Task directions | The full set of records below is to be reproduced without a single alteration.

Given data |
++++++++

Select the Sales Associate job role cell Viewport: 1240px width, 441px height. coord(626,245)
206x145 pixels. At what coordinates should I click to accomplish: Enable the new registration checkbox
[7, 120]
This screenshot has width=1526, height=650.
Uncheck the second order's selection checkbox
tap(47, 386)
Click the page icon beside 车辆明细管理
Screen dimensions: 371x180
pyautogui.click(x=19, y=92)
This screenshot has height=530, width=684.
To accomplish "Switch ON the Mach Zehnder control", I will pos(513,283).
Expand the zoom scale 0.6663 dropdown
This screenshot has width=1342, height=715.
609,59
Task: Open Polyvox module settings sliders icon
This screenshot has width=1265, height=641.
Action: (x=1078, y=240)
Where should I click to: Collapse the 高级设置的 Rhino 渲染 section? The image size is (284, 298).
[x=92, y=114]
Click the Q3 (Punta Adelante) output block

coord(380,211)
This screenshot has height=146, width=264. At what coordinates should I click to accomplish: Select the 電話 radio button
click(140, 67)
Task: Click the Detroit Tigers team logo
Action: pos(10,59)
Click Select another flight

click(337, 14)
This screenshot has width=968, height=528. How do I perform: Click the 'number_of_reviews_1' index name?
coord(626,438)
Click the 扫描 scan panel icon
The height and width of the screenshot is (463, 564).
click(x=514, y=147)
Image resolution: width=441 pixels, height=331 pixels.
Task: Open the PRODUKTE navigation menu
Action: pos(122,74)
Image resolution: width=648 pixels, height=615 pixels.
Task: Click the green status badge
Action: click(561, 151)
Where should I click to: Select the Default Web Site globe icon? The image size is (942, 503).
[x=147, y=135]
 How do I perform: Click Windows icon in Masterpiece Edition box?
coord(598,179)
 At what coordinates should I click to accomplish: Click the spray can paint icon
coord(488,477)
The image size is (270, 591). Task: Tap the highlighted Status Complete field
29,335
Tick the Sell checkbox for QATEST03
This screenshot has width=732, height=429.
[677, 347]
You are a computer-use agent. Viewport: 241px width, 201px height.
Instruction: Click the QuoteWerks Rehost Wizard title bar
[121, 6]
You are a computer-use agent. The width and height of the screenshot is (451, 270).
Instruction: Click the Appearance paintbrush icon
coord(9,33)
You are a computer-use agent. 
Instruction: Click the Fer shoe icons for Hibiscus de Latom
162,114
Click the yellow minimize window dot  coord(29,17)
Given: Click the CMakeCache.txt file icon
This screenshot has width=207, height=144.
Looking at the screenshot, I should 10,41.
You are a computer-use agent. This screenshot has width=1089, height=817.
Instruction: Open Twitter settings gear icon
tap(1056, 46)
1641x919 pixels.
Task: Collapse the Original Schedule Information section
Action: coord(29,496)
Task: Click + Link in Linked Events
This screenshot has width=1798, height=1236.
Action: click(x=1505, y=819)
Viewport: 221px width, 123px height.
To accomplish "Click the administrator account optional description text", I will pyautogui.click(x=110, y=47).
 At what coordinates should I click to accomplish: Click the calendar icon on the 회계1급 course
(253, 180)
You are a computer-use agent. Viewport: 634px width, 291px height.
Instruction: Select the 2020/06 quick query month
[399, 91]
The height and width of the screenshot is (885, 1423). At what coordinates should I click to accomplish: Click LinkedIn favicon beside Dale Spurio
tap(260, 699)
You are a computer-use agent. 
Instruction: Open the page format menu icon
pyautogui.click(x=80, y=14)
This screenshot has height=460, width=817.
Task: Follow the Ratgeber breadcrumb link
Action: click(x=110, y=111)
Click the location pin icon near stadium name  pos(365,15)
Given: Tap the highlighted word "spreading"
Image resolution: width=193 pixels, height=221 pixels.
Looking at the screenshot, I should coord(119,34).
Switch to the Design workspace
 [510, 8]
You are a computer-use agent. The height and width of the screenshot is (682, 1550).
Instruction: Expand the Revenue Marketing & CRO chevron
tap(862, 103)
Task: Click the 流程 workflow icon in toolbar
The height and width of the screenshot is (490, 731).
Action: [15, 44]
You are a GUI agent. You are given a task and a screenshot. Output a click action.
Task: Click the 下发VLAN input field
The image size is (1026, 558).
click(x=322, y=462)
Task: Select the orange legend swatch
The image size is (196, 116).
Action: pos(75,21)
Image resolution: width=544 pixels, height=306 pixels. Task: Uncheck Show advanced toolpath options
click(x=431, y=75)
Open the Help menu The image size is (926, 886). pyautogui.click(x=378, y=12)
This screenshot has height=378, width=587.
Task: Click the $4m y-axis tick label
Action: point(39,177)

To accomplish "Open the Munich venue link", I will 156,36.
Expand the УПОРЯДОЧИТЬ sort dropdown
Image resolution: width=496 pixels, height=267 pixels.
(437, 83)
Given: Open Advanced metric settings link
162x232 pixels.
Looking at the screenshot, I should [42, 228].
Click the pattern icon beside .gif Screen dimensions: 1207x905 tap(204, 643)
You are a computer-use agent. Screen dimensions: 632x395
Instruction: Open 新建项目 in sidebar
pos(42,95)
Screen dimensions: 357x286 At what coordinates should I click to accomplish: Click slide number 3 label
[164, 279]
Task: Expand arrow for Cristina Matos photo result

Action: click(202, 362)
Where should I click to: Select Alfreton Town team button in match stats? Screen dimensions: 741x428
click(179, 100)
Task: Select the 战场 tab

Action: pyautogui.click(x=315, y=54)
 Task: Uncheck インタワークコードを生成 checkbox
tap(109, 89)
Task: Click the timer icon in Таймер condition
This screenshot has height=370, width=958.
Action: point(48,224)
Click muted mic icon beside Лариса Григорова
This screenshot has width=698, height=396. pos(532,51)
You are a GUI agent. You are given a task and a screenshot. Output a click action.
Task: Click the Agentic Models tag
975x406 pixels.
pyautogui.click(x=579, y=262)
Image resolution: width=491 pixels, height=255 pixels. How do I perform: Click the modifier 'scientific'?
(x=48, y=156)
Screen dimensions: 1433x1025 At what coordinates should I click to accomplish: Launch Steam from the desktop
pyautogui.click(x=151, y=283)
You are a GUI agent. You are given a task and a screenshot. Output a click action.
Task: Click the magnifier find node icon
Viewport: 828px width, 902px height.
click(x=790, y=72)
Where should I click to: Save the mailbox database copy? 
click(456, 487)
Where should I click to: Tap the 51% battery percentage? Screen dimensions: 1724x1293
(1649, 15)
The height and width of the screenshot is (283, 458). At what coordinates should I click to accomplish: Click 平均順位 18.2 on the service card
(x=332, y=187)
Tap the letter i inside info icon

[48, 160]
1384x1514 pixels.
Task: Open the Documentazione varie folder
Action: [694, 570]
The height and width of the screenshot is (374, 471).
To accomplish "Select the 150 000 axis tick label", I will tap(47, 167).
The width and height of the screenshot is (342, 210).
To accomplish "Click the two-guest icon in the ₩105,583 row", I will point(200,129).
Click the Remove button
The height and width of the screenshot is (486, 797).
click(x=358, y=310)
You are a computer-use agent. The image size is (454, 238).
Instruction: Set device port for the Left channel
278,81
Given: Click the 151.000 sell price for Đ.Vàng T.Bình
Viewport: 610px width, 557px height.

++++++++

Task response |
Select the Sales Associate job role cell Viewport: 1240px width, 441px height. coord(626,245)
206x145 pixels. At what coordinates should I click to accomplish: Enable the new registration checkbox
[7, 120]
This screenshot has width=1526, height=650.
Uncheck the second order's selection checkbox
tap(47, 386)
Click the page icon beside 车辆明细管理
Screen dimensions: 371x180
pyautogui.click(x=19, y=92)
This screenshot has height=530, width=684.
To accomplish "Switch ON the Mach Zehnder control", I will pos(513,283).
Expand the zoom scale 0.6663 dropdown
This screenshot has width=1342, height=715.
609,59
Task: Open Polyvox module settings sliders icon
This screenshot has width=1265, height=641.
Action: (x=1078, y=240)
Where should I click to: Collapse the 高级设置的 Rhino 渲染 section? The image size is (284, 298).
[x=92, y=114]
Click the Q3 (Punta Adelante) output block

coord(380,211)
This screenshot has height=146, width=264. At what coordinates should I click to accomplish: Select the 電話 radio button
click(140, 67)
Task: Click the Detroit Tigers team logo
Action: pos(10,59)
Click Select another flight

click(337, 14)
This screenshot has width=968, height=528. How do I perform: Click the 'number_of_reviews_1' index name?
coord(626,438)
Click the 扫描 scan panel icon
The height and width of the screenshot is (463, 564).
click(x=514, y=147)
Image resolution: width=441 pixels, height=331 pixels.
Task: Open the PRODUKTE navigation menu
Action: pos(122,74)
Image resolution: width=648 pixels, height=615 pixels.
Task: Click the green status badge
Action: click(561, 151)
Where should I click to: Select the Default Web Site globe icon? The image size is (942, 503).
[x=147, y=135]
 How do I perform: Click Windows icon in Masterpiece Edition box?
coord(598,179)
 At what coordinates should I click to accomplish: Click the spray can paint icon
coord(488,477)
The image size is (270, 591). Task: Tap the highlighted Status Complete field
29,335
Tick the Sell checkbox for QATEST03
This screenshot has width=732, height=429.
[677, 347]
You are a computer-use agent. Viewport: 241px width, 201px height.
Instruction: Click the QuoteWerks Rehost Wizard title bar
[121, 6]
You are a computer-use agent. The width and height of the screenshot is (451, 270).
Instruction: Click the Appearance paintbrush icon
coord(9,33)
You are a computer-use agent. 
Instruction: Click the Fer shoe icons for Hibiscus de Latom
162,114
Click the yellow minimize window dot  coord(29,17)
Given: Click the CMakeCache.txt file icon
This screenshot has width=207, height=144.
Looking at the screenshot, I should 10,41.
You are a computer-use agent. This screenshot has width=1089, height=817.
Instruction: Open Twitter settings gear icon
tap(1056, 46)
1641x919 pixels.
Task: Collapse the Original Schedule Information section
Action: coord(29,496)
Task: Click + Link in Linked Events
This screenshot has width=1798, height=1236.
Action: click(x=1505, y=819)
Viewport: 221px width, 123px height.
To accomplish "Click the administrator account optional description text", I will pyautogui.click(x=110, y=47).
 At what coordinates should I click to accomplish: Click the calendar icon on the 회계1급 course
(253, 180)
You are a computer-use agent. Viewport: 634px width, 291px height.
Instruction: Select the 2020/06 quick query month
[399, 91]
The height and width of the screenshot is (885, 1423). At what coordinates should I click to accomplish: Click LinkedIn favicon beside Dale Spurio
tap(260, 699)
You are a computer-use agent. 
Instruction: Open the page format menu icon
pyautogui.click(x=80, y=14)
This screenshot has height=460, width=817.
Task: Follow the Ratgeber breadcrumb link
Action: click(x=110, y=111)
Click the location pin icon near stadium name  pos(365,15)
Given: Tap the highlighted word "spreading"
Image resolution: width=193 pixels, height=221 pixels.
Looking at the screenshot, I should coord(119,34).
Switch to the Design workspace
 [510, 8]
You are a computer-use agent. The height and width of the screenshot is (682, 1550).
Instruction: Expand the Revenue Marketing & CRO chevron
tap(862, 103)
Task: Click the 流程 workflow icon in toolbar
The height and width of the screenshot is (490, 731).
Action: [15, 44]
You are a GUI agent. You are given a task and a screenshot. Output a click action.
Task: Click the 下发VLAN input field
The image size is (1026, 558).
click(x=322, y=462)
Task: Select the orange legend swatch
The image size is (196, 116).
Action: pos(75,21)
Image resolution: width=544 pixels, height=306 pixels. Task: Uncheck Show advanced toolpath options
click(x=431, y=75)
Open the Help menu The image size is (926, 886). pyautogui.click(x=378, y=12)
This screenshot has height=378, width=587.
Task: Click the $4m y-axis tick label
Action: point(39,177)

To accomplish "Open the Munich venue link", I will 156,36.
Expand the УПОРЯДОЧИТЬ sort dropdown
Image resolution: width=496 pixels, height=267 pixels.
(437, 83)
Given: Open Advanced metric settings link
162x232 pixels.
Looking at the screenshot, I should [42, 228].
Click the pattern icon beside .gif Screen dimensions: 1207x905 tap(204, 643)
You are a computer-use agent. Screen dimensions: 632x395
Instruction: Open 新建项目 in sidebar
pos(42,95)
Screen dimensions: 357x286 At what coordinates should I click to accomplish: Click slide number 3 label
[164, 279]
Task: Expand arrow for Cristina Matos photo result

Action: click(202, 362)
Where should I click to: Select Alfreton Town team button in match stats? Screen dimensions: 741x428
click(179, 100)
Task: Select the 战场 tab

Action: pyautogui.click(x=315, y=54)
 Task: Uncheck インタワークコードを生成 checkbox
tap(109, 89)
Task: Click the timer icon in Таймер condition
This screenshot has height=370, width=958.
Action: point(48,224)
Click muted mic icon beside Лариса Григорова
This screenshot has width=698, height=396. pos(532,51)
You are a GUI agent. You are given a task and a screenshot. Output a click action.
Task: Click the Agentic Models tag
975x406 pixels.
pyautogui.click(x=579, y=262)
Image resolution: width=491 pixels, height=255 pixels. How do I perform: Click the modifier 'scientific'?
(x=48, y=156)
Screen dimensions: 1433x1025 At what coordinates should I click to accomplish: Launch Steam from the desktop
pyautogui.click(x=151, y=283)
You are a GUI agent. You are given a task and a screenshot. Output a click action.
Task: Click the magnifier find node icon
Viewport: 828px width, 902px height.
click(x=790, y=72)
Where should I click to: Save the mailbox database copy? 
click(456, 487)
Where should I click to: Tap the 51% battery percentage? Screen dimensions: 1724x1293
(1649, 15)
The height and width of the screenshot is (283, 458). At what coordinates should I click to accomplish: Click 平均順位 18.2 on the service card
(x=332, y=187)
Tap the letter i inside info icon

[48, 160]
1384x1514 pixels.
Task: Open the Documentazione varie folder
Action: [694, 570]
The height and width of the screenshot is (374, 471).
To accomplish "Select the 150 000 axis tick label", I will tap(47, 167).
The width and height of the screenshot is (342, 210).
To accomplish "Click the two-guest icon in the ₩105,583 row", I will point(200,129).
Click the Remove button
The height and width of the screenshot is (486, 797).
click(x=358, y=310)
You are a computer-use agent. The image size is (454, 238).
Instruction: Set device port for the Left channel
278,81
Given: Click the 151.000 sell price for Đ.Vàng T.Bình
Viewport: 610px width, 557px height.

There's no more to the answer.